* [Task details]: Quote the interview transcript word for word, between "[00:09:55] Speaker B: I" and "connected to land.", inclusive.

And I really wanted to go and be there and experience that. And I had a young child at the time. Like I said, this was in 2016, 17. And so I wasn't able to go. And I just. I remember waking up and seeing a news article about how a young man had been arrested and he was unarmed. He was not doing anything but creating fear in the mind of a police officer. And so that's kind of where Black Snake then came from, was just from that point of view of not really having anything threatening but still being perceived as a threat. So that's kind of where that came in.
[00:09:55] Speaker B: I was curious, when these songs came out and they were being heard, did the subject matter lead to any unique performance situations for you or bring you to some opportunities that you wouldn't have had otherwise?
[00:10:14] Speaker C: I don't know. I think in general, Weeda Skirts, who's the band that initially released these recordings? There's an album called Mother. If you're here in person, there's a couple download cards in the back there, or it's all over the Internet. When we released that album, we were already kind of Doing our thing where we're recognized as people who are connected to land.
We come from Kansas, and a lot of us do come from Chase county, the tallgrass prairie. We have a lot of love for the Flint Hills there. And so I think we were already kind of tight cast, if you will, into a lot of jobs and performance opportunities that put us outside. Put us. And then I was. I hosted an Earth Day Festival, annual Earth Day Festival, for over 10 years there in Chase County. So we already sort of had this reputation, I guess, for being Earth 11 hippies, you know, what is it about.
[00:11:17] Speaker A: Water that speaks to you? I mean, these are songs about the water.

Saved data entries

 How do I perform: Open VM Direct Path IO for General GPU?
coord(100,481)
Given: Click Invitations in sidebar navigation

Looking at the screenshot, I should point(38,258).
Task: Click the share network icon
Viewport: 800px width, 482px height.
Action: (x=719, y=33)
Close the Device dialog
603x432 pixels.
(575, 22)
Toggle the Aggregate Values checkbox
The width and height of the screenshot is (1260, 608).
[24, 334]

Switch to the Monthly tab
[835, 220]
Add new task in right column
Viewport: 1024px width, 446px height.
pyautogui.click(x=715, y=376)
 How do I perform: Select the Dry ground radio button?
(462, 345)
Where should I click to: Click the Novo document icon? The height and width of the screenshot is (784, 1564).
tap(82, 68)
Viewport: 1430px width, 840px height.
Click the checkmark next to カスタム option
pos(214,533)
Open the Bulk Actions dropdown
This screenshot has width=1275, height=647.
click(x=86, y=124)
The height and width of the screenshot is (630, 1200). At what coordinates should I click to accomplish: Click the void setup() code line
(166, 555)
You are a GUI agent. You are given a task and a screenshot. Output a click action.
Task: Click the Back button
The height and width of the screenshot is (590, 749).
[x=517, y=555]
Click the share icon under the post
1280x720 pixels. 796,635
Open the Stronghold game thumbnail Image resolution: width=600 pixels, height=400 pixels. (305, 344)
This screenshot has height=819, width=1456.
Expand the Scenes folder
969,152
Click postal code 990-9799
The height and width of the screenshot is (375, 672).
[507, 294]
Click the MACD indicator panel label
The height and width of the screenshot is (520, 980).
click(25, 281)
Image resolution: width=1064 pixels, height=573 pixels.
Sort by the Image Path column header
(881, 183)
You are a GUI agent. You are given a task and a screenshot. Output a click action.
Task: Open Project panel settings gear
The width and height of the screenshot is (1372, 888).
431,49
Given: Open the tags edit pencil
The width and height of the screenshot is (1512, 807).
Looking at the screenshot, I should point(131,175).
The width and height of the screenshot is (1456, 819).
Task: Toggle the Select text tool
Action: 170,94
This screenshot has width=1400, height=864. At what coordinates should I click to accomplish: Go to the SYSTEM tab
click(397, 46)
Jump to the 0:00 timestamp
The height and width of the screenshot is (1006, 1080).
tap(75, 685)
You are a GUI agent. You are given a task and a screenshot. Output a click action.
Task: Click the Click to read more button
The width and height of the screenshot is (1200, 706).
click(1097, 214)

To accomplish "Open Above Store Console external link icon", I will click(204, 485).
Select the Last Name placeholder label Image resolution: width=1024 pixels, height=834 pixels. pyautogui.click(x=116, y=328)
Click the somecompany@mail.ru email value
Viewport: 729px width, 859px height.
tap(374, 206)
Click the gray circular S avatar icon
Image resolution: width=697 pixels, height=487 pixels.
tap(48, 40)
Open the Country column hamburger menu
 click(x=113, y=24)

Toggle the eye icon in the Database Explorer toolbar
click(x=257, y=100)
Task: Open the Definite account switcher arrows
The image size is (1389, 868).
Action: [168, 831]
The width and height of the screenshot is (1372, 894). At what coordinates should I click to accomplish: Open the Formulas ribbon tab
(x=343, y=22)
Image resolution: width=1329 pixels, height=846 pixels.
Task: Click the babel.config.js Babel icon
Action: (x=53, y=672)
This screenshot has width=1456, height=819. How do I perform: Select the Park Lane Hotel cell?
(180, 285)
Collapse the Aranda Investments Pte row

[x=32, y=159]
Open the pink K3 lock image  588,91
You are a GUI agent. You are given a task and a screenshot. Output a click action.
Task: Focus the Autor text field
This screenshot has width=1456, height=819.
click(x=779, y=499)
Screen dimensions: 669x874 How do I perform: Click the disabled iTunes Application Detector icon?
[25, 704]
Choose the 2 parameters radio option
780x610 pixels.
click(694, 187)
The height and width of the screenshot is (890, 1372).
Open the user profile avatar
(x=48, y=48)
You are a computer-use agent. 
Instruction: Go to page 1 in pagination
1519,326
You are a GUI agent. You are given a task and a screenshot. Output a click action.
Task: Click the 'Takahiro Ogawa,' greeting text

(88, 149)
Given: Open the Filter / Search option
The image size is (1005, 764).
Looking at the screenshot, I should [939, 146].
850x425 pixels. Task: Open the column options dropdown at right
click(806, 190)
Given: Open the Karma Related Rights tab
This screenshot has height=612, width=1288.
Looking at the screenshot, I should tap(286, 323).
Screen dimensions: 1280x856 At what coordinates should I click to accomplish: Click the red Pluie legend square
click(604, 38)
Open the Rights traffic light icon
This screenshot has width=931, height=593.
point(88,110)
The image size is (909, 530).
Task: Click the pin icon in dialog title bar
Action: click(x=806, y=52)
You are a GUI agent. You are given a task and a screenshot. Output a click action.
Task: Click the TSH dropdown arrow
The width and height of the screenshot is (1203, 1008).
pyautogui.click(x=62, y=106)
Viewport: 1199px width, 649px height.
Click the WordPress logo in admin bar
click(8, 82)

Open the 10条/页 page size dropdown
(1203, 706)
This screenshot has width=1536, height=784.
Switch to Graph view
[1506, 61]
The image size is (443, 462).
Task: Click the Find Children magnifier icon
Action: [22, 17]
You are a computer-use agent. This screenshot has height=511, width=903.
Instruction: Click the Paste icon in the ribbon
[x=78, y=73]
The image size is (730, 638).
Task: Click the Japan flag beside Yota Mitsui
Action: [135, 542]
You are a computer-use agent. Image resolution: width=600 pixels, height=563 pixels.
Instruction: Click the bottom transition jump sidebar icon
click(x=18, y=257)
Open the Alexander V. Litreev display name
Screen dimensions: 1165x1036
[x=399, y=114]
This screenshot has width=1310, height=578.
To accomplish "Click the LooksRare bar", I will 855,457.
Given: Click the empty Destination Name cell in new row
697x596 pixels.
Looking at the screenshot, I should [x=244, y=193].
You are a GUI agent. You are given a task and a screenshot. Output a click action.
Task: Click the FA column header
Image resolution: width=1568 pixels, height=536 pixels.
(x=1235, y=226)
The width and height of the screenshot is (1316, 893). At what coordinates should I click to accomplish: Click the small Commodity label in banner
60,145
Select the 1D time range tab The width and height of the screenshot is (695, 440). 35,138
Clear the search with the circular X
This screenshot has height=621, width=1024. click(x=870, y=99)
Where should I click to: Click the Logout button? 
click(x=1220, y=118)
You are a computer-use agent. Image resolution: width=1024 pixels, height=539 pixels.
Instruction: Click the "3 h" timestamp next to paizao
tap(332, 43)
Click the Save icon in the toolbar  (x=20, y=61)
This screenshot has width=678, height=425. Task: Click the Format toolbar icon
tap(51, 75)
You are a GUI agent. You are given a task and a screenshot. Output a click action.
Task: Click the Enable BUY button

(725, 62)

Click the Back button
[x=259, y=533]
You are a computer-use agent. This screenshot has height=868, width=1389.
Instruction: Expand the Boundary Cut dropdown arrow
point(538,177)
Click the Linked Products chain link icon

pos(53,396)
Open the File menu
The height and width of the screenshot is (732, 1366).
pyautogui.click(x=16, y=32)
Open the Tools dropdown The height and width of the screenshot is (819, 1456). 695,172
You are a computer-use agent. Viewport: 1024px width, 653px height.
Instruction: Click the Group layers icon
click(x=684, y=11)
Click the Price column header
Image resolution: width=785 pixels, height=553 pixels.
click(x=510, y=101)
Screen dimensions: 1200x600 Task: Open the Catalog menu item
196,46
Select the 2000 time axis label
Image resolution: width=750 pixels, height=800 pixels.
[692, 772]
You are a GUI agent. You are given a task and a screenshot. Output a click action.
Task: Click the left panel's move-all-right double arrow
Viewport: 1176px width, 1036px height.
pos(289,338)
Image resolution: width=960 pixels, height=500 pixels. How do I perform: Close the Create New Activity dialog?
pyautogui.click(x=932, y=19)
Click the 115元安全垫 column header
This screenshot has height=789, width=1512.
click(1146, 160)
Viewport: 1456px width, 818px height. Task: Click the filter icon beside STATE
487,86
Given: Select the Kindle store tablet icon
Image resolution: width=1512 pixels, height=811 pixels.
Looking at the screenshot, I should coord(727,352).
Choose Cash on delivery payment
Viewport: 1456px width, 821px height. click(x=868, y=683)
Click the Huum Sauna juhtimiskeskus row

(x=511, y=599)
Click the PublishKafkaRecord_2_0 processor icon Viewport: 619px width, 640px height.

* [Solution for this exercise]:
[00:09:55] Speaker B: I was curious, when these songs came out and they were being heard, did the subject matter lead to any unique performance situations for you or bring you to some opportunities that you wouldn't have had otherwise?
[00:10:14] Speaker C: I don't know. I think in general, Weeda Skirts, who's the band that initially released these recordings? There's an album called Mother. If you're here in person, there's a couple download cards in the back there, or it's all over the Internet. When we released that album, we were already kind of Doing our thing where we're recognized as people who are connected to land.